= ASSIGNED TASK =
Print exactly the line that contains "891x340 pixels." along with every line beneath it to the end of the records below, and omit pictures.

= DATA EXCERPTS =
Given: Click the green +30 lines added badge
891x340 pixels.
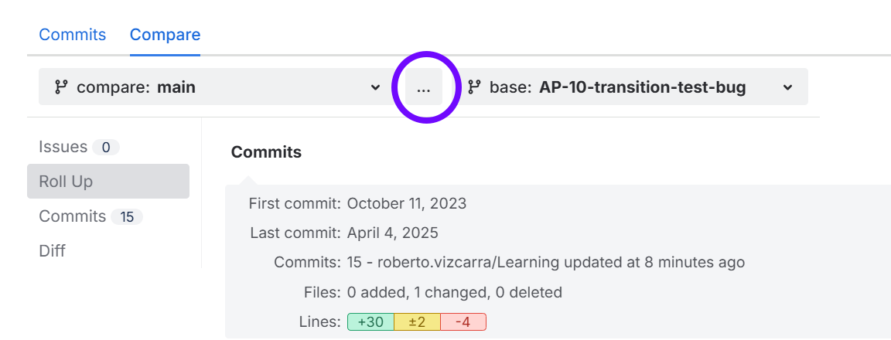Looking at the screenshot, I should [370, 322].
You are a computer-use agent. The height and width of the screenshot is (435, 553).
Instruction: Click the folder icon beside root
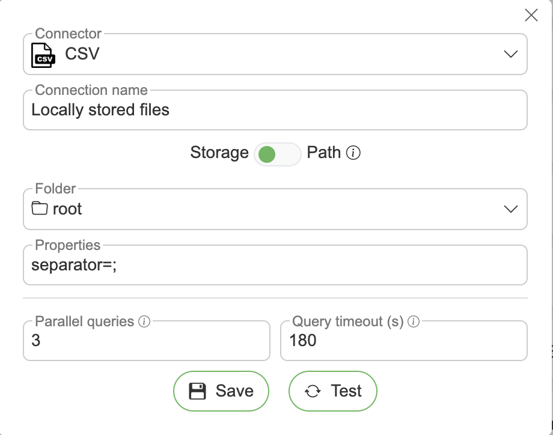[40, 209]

= OUTPUT =
891x340 pixels.
Looking at the screenshot, I should [370, 322].
You are a computer-use agent. The height and width of the screenshot is (435, 553).
Instruction: Click the folder icon beside root
[40, 209]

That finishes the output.